Erbil ve Süleymaniye'de PKK'nin hangi sebeple olursa olsun silah bırakmasından memnun olmayan kimse yok. Bu nasıl olduğu, Bahçeli'nin neden böyle bir hamle yaptığı, Öcalan'ın amacı konusunda teoriler muhtelif.
Genelde bölge Kürtleri, herşeyi uluslararası büyük güçlerin planlarına bağlamak konusunda Türklerle yarışır bir yaratıcılık gösteriyor.
Muhakkak bu süreç de Suriye'deki değişim de yeni bir küresel planın sonuçları onlara göre. Yeni bir Ortadoğu kurulduğu fikri çok yaygın.
Bir de yakında İsrail'in İran'a ve Irak'taki Haşdi Şabi'ye yeniden saldıracağı beklentisi de.
Irak'ta eğer Haşdi Şabi yani İran milisleri Lübnan'daki Hizbullah gibi elemine edilirse Irak'ta Suriye'deli bir iktidar değişimi bekleyen de var, Kürtler için bunun bir fırsat olacağını düşünen de.
Genel olarak bölgedeki Kürtler 100 yıl önce oturmadıkları masalarda alınan kararların mağduru olduklarını düşünüyorlar ve bölgedeki her türlü kaosa bir fırsat olarak bakıyorlar.

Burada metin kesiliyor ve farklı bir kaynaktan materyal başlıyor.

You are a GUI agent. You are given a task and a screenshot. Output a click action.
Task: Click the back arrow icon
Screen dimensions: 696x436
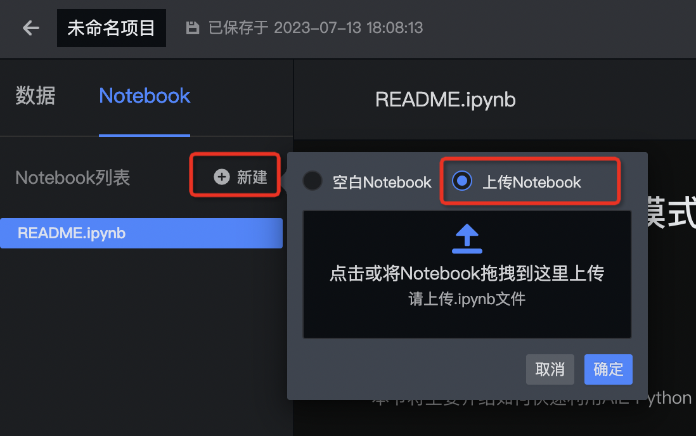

KDP yöneticileri bu konuda daha rasyonel, 2017'de referandumda nasıl yalnız bırakıldıklarını unutmuyorlar, maksimalizm ve fırsatçılıktan uzaktalar.
Ama solcu KYB'ye yakın isimler hep bir devrimci alt üst oluş anını fırsata çevirme perpespektifiyle dünyayı izliyor.
Biraz da denklemleri wishfull thinking ile yorumluyor. Fazla güç ve akıl atfediyor büyük devletlere.
Bu düşünme tarzı aslında PKK'nınkine de çok yakın.
PKK da hem maksimalist hem fırsatçı bir örgüt.
Şu anda elinde olanı geliştirmekten çok, acaba daha fazlasını almak mümkün diye bakmış hep.
Genel olarak 2013 çözüm sürecinin çökmesinin sebebi PKK'nın bu maksimalizmi ve fırsatçılığıydı.
Türkiye'nin verdiği barışa karşı, İran ve Esad'ın verdiği Rojava'yı tercih ettiler.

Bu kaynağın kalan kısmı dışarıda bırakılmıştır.